SANREMO. Leggermente distanziati come si conviene da Decreto anti-Covid i due interpreti della fotografia, si scambiano sguardi poco rasserenanti, al limite dell’ingrugnito, che paiono dirsi un l’altro: ma che ci faccio con questa, che ci faccio con questo tipo. Loro sono due personaggi indubbiamente Social: lei, viso pulito, modi garbati, vincitrice della V edizione di XFactor, di tre Wind Music Award, seconda classificata al Festival di Sanremo 2016 categoria Big e del Sanremo Hit Award 2017 (brano più gradito 2016), poliedrica; lui, uomo tattoo arrivato, rapper di professione ma ora su un genere pop-rap o fresh-rap più orecchiabile, che sposa una bellissima donna di successo e insieme fanno cose eccellenti, tra cui essere due bravissimi genitori.
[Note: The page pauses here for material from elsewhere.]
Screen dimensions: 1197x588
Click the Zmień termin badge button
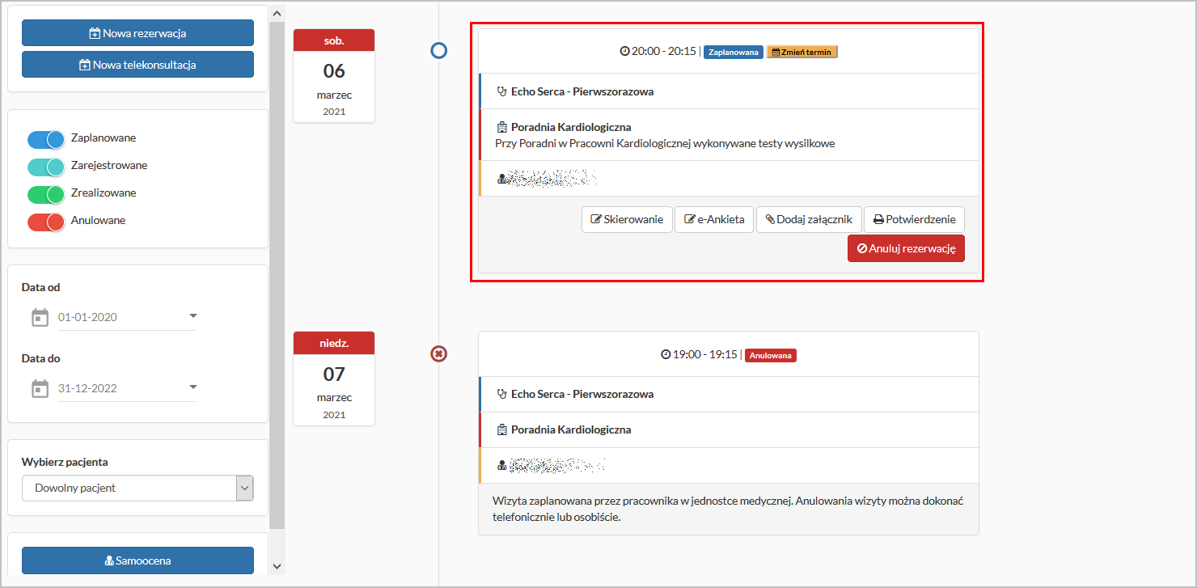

Chi ha messo insieme Fedez e Michielin per l’operazione 71 Festival di Sanremo ha pensato a una possibile alchimia musicale, ma anche alla novità di candidare i due con tanto di Chiara Ferragni al seguito. Lei ci sarà, come avevamo già confermato cinque mesi fa: in un modo o nell’altro ci sarà. E sarà così, perché una buona moglie segue sempre il marito, soprattutto quando conviene. Coloro i quali hanno potuto ascoltare il brano che Fedez e Michelin porteranno a Sanremo, pare si siano messi a sorridere. Vedremo, anzi sentiremo.
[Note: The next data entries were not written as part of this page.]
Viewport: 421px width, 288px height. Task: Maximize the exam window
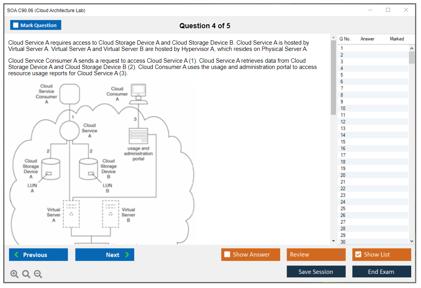[388, 10]
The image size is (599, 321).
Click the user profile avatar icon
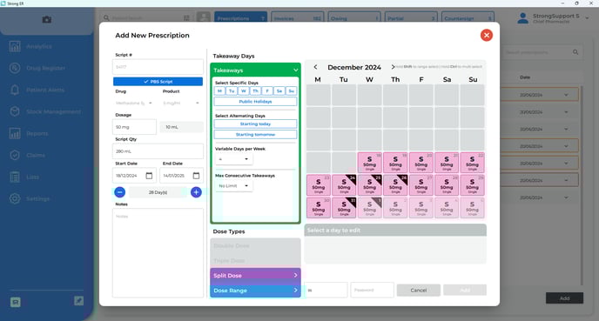point(522,18)
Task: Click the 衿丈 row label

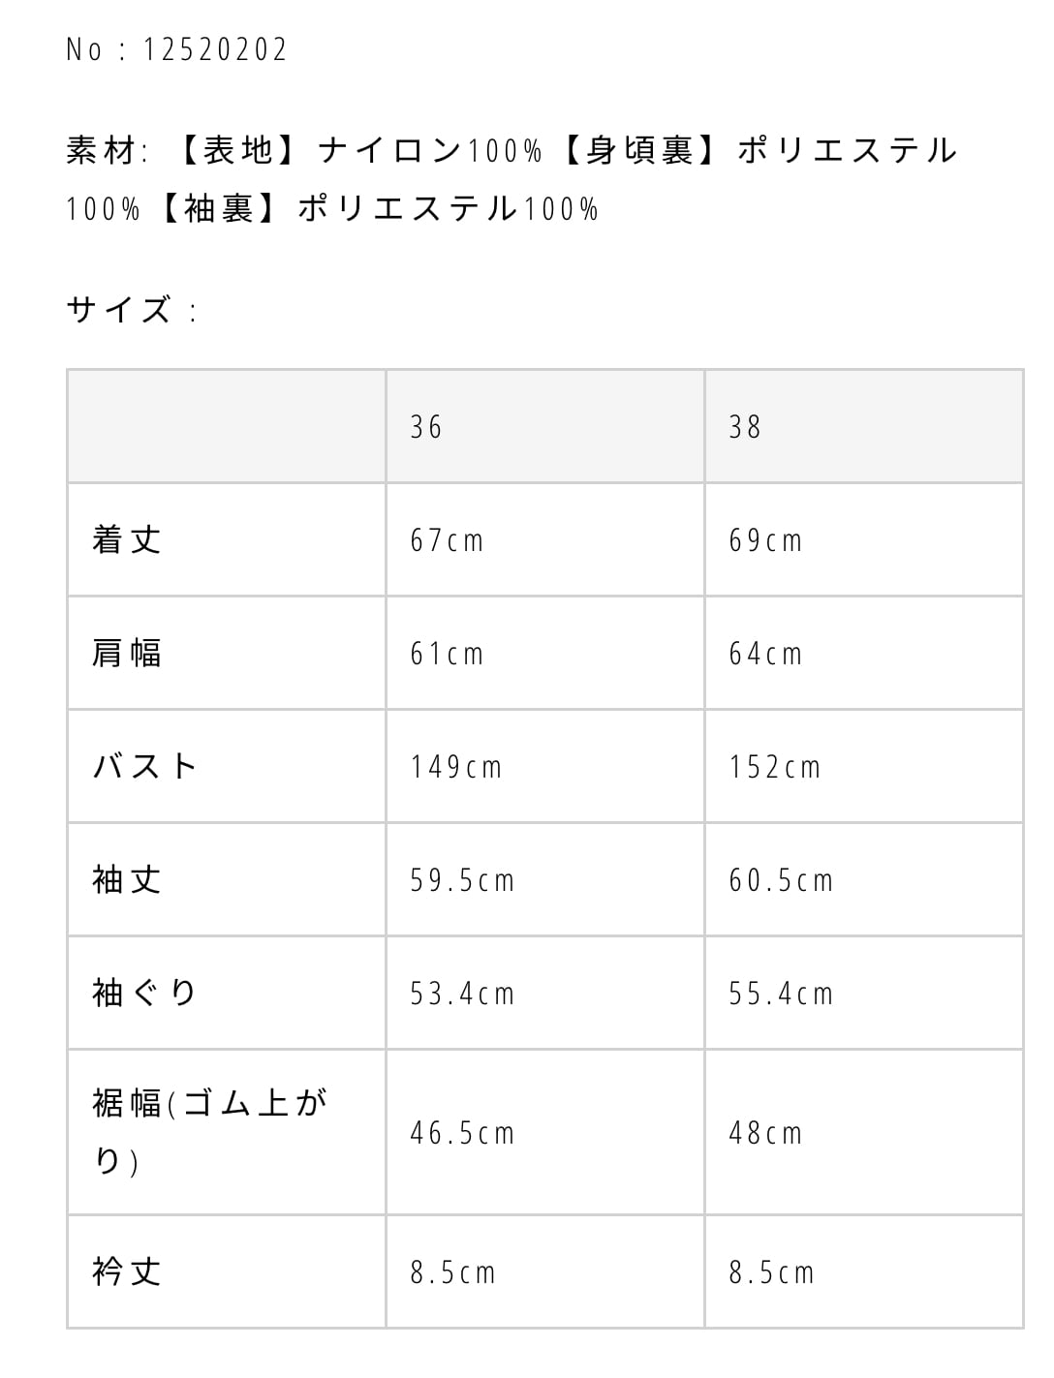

Questo Covid-Festival il buon Amadeus l’ha pensato coinvolgendo prevalentemente “giovani artisti”, che fanno tendenza sui social (Facebook, Instagram, YouTube, …) ognuno con decine di milioni di Follower. Ma faranno anche audience televisiva? Questa è una bella domanda! In mezzo ai nostri eroi Social, il caro Ama ci ha messo però una grande Signora del bel canto italiano, l’inossidabile Orietta Berti tanto per non far dimenticare che una volta al Festival della Canzone Italiana c’era anche la melodia.

Tra gli “ospiti” aspettiamoci comunque l’inedito trio canterino composto da Fiorello, Berti e Ama (tanto non costano per l’extra) che in questi ultimi tempi ci sta provando, nonostante ammetta di essere stonato. Non fa niente, funzionerà bene lo stesso, come funzioneranno molti altri nomi tutti italiani che saliranno sul palco di un Teatro Ariston, semivuoto. Quest’ipotesi verrà valutata a metà gennaio e un prossimo Decreto Befana potrebbe convalidarlo oppure ammettere che il pubblico ci sarà: sarebbe un grande trionfo musicale, ma soprattutto sociale.

Buon Natale da tutta la redazione, direttore Ilio Masprone compreso che al prossimo Festival, da queste colonne, promette scintille.